Nancy Lara Valenzuela, a 29-year-old deaf sanmiguelense, had an active social life and many friends. On February 18 in the afternoon she went out to walk her beloved dogs. Her parents started worrying when the dogs came back alone to the house. “She would never have let them go home alone,” said one close source. On February 19, a photo of Nancy was published on Facebook, describing her as missing. On March 2 her body was found on an unpaved road. This case, according to District Attorney Miguel Ángel Rangél Zendejas, is under investigation by the SADAI (Attorney General’s Office for High-Impact Felonies). Rangel also said that this kidnapping has been the only one reported this year at that office.
On March 5, an invitation to a march honoring Nancy and against organized crime was published on Facebook, and more than 200 Mexicans and foreigners took part. The protesters (once at the city hall) demanded security and the pursuit of justice in some cases that have not been solved, including Nancy’s case, even if the investigations are handled by the Attorney General’s Office rather than the municipal security department. After some fruitless discussions between marchers and the head of the Traffic Department, Eleazar Romero, Assistant Mayor José Luis Chagoyán and Héctor Medellín, secretary of the city council, a committee was formed to hold a dialogue. Although the people wanted a response from Mayor Trejo, he was not at city hall because he was attending a speech by the governor in Guanajuato. Trejo arrived later that day and met with representatives from the march.

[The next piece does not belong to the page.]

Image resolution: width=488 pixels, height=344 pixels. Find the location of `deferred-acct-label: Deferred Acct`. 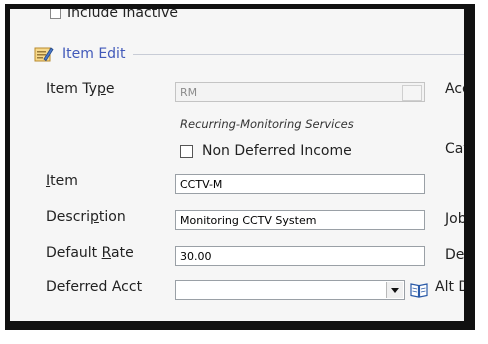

In the meeting, the mayor and protestors agreed to hold a general public meeting at the Jardín Principal, where those disappointed with public safety and the justice system could hand over to Trejo written petitions asking for resolution. Some of these people will also be part of a commission of pursuing justice. Trejo told Atención that he will accept the petitions and personally hand over those related to federal or state departments to the heads of those institutions.
On the matter of security, Trejo said that his administration is trying its best and it is strengthening the public security force. “We bought more patrol cars, which are a tool for decreasing the felonies,” he commented.